Sally you are great you make me smile which has been rare lately. DH just doesn't want to pay the state child support I think. I think he has really seen the light about SS moving back in with us.

help78's picture

Outlaw, No I will never get my kid back. I cannot even see him. As I stated before the adoption was not legal yet and therefore he really was not mine but in my opinion he was.

SMLIFESUCKS's picture

This kid is 15 molested another child, you are talking about him getting out of jail to come home. So you are saying that this child is getting less than 3 years for molesting another child.

That is horrible. This kid does need help. I dont believe the authorities can make you take this kid back, even if he is under 18. He needs to be evaluated and put somewhere to receive treatment.

I hate to say this but it's been proven time and time again, that molestors dont stop. So this may only be the first of many incidents.

I am so sorry for your son. I'm sorry but if this was me, I would leave that's just a horrible way to live.

SMLIFESUCKS's picture

I am well aware of what the other child feels. I was molested as a child. So if the child gets theraphy it will help him to understand it wasn't his fault and the other party is a sick individual.

SMLIFESUCKS's picture

I hate that statistic being that I was abused. So I guess I took it kind of personal. I think if the child gets help understanding it wasn't his fault, what actually happened and the person who did it was wrong and sick, it can prevent him from repeating a pattern that he essentially doesn't understand.

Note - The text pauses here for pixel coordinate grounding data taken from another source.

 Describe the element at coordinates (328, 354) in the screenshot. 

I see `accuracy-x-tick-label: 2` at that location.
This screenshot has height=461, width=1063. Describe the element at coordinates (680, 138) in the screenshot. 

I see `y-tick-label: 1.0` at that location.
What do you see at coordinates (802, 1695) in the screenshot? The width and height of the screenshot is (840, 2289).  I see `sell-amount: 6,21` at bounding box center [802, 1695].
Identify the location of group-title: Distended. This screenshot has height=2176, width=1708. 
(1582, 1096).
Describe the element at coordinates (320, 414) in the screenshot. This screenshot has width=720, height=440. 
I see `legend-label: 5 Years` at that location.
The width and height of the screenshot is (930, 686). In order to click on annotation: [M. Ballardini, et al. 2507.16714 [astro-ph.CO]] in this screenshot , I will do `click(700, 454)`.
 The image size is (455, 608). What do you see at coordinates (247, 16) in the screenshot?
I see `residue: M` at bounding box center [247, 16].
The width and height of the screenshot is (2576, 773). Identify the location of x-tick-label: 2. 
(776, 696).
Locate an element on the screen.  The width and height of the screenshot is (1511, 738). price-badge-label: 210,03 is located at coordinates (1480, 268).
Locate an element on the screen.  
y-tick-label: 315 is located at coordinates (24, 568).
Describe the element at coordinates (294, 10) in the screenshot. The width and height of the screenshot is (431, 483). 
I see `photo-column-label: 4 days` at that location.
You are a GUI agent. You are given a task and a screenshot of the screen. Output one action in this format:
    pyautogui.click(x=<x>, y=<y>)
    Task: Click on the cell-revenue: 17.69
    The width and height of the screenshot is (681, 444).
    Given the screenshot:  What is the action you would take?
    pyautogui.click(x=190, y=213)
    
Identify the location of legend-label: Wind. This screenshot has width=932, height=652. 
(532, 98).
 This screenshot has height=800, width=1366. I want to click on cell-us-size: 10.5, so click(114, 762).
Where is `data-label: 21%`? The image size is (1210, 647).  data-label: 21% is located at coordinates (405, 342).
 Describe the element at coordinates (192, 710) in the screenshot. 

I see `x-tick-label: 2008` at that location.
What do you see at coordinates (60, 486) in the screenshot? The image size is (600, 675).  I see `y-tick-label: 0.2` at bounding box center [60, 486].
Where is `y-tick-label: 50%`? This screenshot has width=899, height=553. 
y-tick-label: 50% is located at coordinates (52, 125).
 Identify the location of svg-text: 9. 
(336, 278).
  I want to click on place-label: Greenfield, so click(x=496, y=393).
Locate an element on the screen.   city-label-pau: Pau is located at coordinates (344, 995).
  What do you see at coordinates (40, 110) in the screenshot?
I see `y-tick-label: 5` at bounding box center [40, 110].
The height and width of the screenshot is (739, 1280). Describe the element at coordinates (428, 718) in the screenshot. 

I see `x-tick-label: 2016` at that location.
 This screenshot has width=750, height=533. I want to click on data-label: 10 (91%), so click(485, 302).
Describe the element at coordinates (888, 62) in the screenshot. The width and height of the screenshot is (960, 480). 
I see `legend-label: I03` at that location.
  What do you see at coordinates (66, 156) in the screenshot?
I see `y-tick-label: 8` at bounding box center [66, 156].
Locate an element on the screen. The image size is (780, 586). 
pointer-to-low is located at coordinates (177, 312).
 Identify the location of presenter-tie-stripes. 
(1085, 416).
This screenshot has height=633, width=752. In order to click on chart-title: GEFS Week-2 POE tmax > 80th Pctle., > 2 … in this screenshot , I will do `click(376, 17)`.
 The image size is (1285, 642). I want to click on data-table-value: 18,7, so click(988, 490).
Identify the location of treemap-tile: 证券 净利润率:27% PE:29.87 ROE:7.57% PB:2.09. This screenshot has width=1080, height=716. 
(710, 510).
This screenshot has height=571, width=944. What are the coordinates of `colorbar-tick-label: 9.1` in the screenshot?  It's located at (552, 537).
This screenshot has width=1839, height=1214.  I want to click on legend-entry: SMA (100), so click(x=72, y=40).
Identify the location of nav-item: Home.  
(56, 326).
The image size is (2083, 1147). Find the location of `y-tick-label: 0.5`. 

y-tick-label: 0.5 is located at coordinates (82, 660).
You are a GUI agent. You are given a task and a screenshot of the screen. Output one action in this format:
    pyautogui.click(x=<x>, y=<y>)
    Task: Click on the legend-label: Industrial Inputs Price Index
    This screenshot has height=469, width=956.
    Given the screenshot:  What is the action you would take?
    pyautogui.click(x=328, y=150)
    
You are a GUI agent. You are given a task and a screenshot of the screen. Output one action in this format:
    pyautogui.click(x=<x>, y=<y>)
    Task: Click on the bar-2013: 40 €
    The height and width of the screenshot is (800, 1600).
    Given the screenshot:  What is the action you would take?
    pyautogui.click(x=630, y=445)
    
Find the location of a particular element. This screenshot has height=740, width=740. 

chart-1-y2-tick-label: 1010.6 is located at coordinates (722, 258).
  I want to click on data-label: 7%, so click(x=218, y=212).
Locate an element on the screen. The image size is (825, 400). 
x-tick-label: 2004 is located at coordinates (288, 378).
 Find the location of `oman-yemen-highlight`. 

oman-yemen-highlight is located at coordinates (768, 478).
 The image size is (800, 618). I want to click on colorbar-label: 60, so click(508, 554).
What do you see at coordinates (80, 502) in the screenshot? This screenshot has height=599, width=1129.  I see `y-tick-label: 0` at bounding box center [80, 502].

Alot of molestors use this "it happened to me as a kid excuse", some did but some didn't. No one helped them if it did, so they got a warped since of reality and couldn't heal properly.

It will be a part of that boy's life forever, but while he's young he needs to get help so that he can try to have a normal life with whomever he decides he wants to be with when he's an adult.

It's sad and a long road.

help78's picture

I never saw anything THANK GOD!! and with SS admitting to doing it there is no over reacting unfortunately there are people under 18 that are just as sick as adult molesters. I was a witness because I was the one told by my kid.

help78's picture

The place he is in say it is not necessarily a sexual thing. It could be impulse control problem or personality disorder such as ODD. Basically it is like being a sociopath but they don't label that until they are adults. Which I think is BS

CompletelyPuzzled's picture

I agree that you might want to look into getting this kid into a group home. You can't leave him for the state to deal with. But there are plenty of options for kids who have problems. Group home or psych hospital. You can put him in the group home for delinquent rehabilitation or you can look into getting him into a hospital. The kid has some major problems. They need to be fixed before he gets worse.

Honestly, I don't know what to say. I'd leave my husband before I'd ever let my kids get taken away. Of course, my DH would take whatever action necessary to avoid that happening.